28

BICHKEK

L’armée de Gengis Khan suivait la bordure septentrionale du désert de Gobi.

À perte de vue, la région semblait un reflet des cieux obscurcis de poussière. Ils apercevaient parfois des collines érodées à l’air fatigué et, en une occasion, un troupeau de chameaux qui trottaient au loin, raides et pompeux. Quand le vent soufflait, une tempête de sable jaune occultait la lumière : du sable au goût de fer qui avait pu se former aussi bien un mois qu’un million d’années plus tôt. Les Mongols, la tête enveloppée d’un tissu, ressemblaient à des Bédouins.

La traversée du désert s’éternisant, Kolya se renferma dans sa coquille. Le cerveau engourdi, les sens émoussés, il restait assis sans un mot à l’arrière du chariot, le visage recouvert d’un foulard pour se protéger de la poussière. La région était si vaste et silencieuse qu’il avait parfois l’impression de ne pas bouger du tout. Il admirait à son corps défendant la force de caractère des Mongols, l’opiniâtre ténacité qui leur permettait de franchir les énormes distances de leur étape asiatique.
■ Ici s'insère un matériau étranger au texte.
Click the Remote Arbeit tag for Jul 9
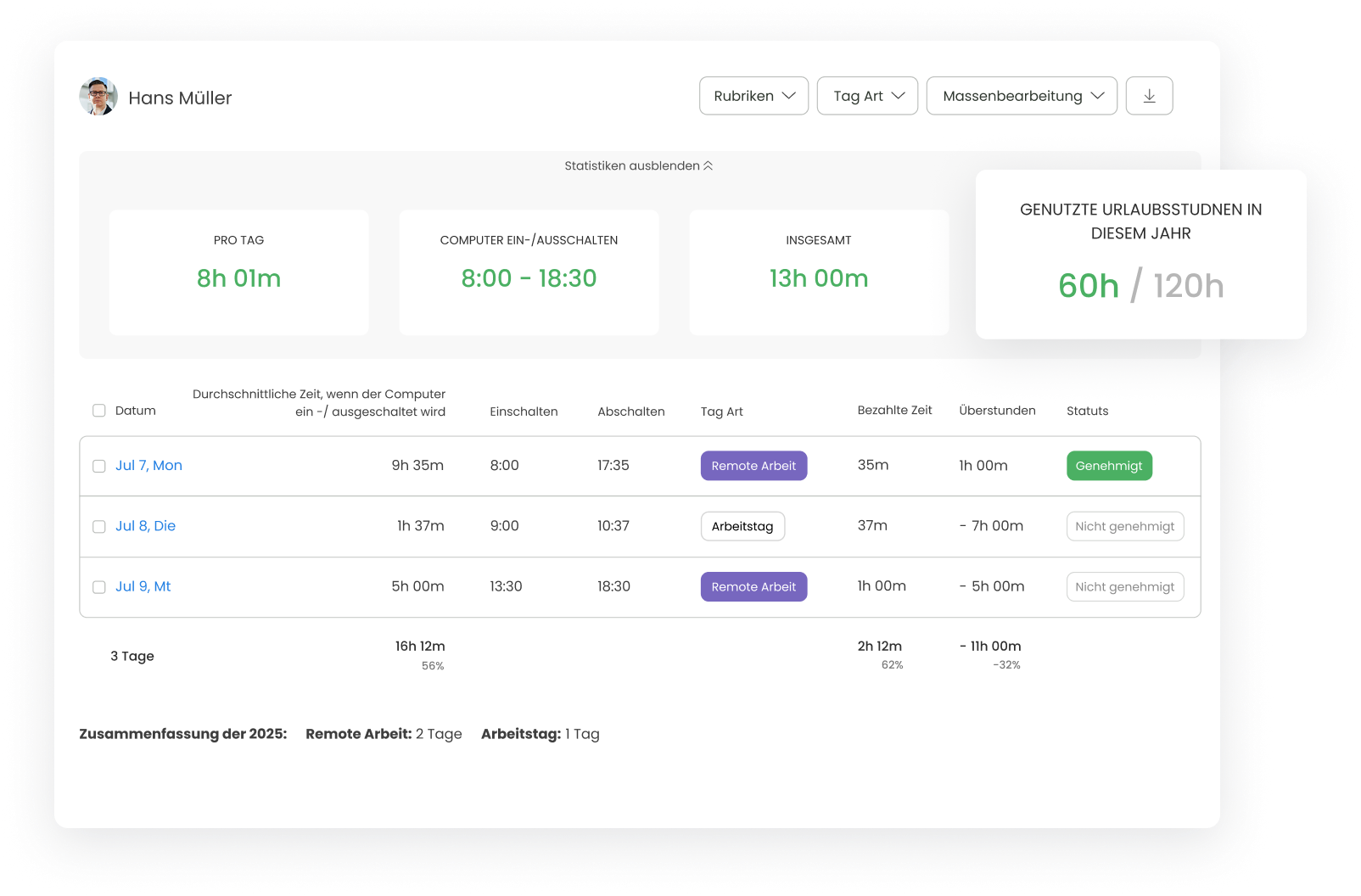 753,586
À un moment, ils passèrent devant un grand tumulus de pierre et de terre. On aurait dit quelque monstre chtonien luttant pour s’arracher à l’étreinte du sol aride qui l’emprisonnait. Kolya se dit qu’il devait s’agir d’un tombeau scythe, vestige de cette peuplade de cavaliers qui construisaient des yourtes, comme les Mongols, et vivaient avant la naissance du Christ. Le tumulus paraissait récent, ses pierres n’avaient subi aucune érosion… mais la tombe avait été violée, dépouillée de l’or et des richesses qu’elle pouvait avoir contenus.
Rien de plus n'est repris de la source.